Evening. So today the Mr and I went shopping and I have a mini incident where a small group of girls bumped into me and they told me to “watch where you’re going fat bitch”. I can’t help but feel honoured that they shared the same oxygen as me. What makes people so nasty? At the end of the day I might be fat, I can change that but a personality of ‘bitch level DEFCON’ you cannot! Inevitably it’s that type of girl that was popular at school and continues to be for a short while until her friends see through all that, grow a pair and make new nicer friends! 
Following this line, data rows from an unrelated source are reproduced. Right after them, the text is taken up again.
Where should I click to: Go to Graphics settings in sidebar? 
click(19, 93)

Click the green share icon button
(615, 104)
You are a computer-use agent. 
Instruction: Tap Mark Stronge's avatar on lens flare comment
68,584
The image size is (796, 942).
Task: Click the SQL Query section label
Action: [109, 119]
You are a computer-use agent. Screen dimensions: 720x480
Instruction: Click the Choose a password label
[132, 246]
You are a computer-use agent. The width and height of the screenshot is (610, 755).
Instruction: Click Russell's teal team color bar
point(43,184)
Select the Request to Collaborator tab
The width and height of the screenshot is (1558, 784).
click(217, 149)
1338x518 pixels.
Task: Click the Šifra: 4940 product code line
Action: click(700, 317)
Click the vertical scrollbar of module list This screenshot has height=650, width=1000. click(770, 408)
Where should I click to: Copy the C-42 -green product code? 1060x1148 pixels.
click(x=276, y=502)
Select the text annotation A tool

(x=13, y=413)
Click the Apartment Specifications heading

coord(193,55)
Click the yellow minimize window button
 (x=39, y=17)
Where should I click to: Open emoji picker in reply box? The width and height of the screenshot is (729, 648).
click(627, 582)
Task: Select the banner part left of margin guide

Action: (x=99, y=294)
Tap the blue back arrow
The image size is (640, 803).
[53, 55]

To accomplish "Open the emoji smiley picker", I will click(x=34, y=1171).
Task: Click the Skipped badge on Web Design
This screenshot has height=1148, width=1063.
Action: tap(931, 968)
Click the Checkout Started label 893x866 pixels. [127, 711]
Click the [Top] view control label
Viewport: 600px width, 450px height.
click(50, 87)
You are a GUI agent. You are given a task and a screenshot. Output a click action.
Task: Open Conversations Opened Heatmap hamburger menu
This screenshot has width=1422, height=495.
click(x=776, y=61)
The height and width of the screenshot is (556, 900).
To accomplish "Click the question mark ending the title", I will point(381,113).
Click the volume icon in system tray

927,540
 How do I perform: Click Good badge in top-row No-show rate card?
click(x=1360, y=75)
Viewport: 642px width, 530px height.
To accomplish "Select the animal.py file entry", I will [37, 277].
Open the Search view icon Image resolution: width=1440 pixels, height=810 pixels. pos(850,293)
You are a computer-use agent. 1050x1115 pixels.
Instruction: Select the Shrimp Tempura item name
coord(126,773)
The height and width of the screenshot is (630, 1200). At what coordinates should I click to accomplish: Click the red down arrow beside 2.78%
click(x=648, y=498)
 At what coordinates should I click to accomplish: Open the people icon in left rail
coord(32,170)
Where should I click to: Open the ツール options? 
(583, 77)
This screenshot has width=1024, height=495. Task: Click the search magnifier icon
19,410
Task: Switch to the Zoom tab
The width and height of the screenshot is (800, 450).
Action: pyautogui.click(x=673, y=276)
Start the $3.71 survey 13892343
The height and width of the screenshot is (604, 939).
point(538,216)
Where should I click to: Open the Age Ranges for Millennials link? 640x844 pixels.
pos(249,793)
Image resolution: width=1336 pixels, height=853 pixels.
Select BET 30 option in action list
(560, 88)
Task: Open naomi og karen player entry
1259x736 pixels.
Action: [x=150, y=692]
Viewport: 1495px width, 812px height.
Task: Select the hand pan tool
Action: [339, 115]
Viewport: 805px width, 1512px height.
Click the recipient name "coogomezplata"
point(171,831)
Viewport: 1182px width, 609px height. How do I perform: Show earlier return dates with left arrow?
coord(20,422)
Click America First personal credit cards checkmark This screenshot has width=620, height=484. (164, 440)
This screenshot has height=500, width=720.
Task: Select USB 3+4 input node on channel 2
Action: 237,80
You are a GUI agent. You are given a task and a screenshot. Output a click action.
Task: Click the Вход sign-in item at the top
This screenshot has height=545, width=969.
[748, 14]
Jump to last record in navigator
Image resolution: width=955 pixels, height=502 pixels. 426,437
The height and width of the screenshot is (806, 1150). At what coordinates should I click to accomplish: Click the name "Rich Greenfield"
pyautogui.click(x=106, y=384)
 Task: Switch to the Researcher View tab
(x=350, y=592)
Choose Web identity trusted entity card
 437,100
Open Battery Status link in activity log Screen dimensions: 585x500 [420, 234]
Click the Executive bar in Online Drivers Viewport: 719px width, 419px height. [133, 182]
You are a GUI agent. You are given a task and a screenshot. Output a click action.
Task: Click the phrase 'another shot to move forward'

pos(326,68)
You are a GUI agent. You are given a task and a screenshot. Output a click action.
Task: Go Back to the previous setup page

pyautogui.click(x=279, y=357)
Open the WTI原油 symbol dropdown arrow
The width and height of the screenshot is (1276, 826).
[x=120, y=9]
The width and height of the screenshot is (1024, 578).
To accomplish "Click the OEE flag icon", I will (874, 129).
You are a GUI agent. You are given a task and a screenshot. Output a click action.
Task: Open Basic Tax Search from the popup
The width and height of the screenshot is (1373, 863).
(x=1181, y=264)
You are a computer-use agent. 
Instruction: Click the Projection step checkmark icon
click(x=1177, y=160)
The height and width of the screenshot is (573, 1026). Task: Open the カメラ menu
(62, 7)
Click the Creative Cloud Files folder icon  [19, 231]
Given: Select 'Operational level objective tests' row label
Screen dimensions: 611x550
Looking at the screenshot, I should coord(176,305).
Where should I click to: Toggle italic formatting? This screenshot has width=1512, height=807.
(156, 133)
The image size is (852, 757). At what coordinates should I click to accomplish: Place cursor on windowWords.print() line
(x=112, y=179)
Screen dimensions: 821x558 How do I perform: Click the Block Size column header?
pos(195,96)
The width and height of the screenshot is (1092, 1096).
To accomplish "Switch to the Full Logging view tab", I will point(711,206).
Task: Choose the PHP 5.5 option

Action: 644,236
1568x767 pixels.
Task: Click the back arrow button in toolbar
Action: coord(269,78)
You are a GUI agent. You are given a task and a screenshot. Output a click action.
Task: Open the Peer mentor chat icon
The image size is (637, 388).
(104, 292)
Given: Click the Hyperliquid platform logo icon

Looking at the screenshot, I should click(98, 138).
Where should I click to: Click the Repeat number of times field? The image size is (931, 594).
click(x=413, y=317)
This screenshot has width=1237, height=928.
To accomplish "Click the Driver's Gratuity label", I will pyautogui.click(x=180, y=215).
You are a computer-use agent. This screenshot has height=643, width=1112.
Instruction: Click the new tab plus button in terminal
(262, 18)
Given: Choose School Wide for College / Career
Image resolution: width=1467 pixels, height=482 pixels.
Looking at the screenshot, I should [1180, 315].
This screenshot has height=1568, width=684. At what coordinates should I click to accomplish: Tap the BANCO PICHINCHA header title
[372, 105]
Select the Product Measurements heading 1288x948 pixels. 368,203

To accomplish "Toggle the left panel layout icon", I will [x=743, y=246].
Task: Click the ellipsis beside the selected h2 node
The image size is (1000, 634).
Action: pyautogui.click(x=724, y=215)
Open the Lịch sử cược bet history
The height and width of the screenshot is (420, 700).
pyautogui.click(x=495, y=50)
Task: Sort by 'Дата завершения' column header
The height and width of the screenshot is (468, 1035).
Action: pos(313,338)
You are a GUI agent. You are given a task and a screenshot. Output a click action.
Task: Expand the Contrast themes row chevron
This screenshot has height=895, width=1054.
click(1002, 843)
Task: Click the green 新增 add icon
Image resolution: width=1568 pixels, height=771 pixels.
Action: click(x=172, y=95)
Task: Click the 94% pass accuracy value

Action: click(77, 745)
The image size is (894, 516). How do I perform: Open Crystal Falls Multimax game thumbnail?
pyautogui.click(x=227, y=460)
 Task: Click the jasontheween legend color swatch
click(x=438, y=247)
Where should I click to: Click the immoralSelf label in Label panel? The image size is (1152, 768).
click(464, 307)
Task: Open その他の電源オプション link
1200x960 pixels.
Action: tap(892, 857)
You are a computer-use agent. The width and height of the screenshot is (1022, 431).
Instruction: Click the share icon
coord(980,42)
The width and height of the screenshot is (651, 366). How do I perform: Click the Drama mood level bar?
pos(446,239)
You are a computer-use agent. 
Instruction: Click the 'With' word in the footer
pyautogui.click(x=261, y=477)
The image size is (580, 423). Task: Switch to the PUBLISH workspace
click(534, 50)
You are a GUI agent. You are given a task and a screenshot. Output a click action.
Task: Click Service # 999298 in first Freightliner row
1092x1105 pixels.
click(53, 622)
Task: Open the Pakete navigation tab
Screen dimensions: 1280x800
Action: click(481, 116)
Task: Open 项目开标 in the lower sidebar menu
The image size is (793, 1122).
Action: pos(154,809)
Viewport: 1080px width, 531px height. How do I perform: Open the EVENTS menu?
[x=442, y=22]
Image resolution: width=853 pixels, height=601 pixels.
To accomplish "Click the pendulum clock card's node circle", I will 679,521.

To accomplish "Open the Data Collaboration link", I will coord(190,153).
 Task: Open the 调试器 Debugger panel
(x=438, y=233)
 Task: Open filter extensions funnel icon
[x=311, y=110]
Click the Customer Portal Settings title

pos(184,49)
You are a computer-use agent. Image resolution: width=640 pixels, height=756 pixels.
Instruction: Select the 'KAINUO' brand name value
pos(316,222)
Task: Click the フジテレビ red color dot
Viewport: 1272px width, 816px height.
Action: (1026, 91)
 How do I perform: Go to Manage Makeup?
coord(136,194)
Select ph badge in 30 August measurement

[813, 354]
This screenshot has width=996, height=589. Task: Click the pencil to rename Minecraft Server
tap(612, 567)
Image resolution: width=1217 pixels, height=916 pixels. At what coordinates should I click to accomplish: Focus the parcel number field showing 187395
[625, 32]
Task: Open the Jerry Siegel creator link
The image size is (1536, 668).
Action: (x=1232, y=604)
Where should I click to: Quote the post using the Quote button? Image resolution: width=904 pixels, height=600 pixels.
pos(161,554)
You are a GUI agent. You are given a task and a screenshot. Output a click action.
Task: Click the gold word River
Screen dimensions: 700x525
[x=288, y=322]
Anyway, I went into a couple of stores looking for a dress as I want to model a few shorter things as it’s not something I’ve done before but more plus women are doing it so I thought I would too! I had an accident just over a year ago now which has messed my legs up badly and left them bruised and misshaped but maybe people will not notice that? Unless there is some amazing cream out there that can help make the skin firmer in those areas? A good cream. We didn’t buy much and I couldn’t really find anything I wanted so I purchased a dress on ebay, which if doesn’t work out I can just re list the item and sell on.. However I did by a hair heat brush roller that gives your hair volume, I hasten to add that this is an amazing product and I am over the moon with it, but I did ask my other half for some pics and I attach a couple for you all to see what I look like, including an almost full length shot! 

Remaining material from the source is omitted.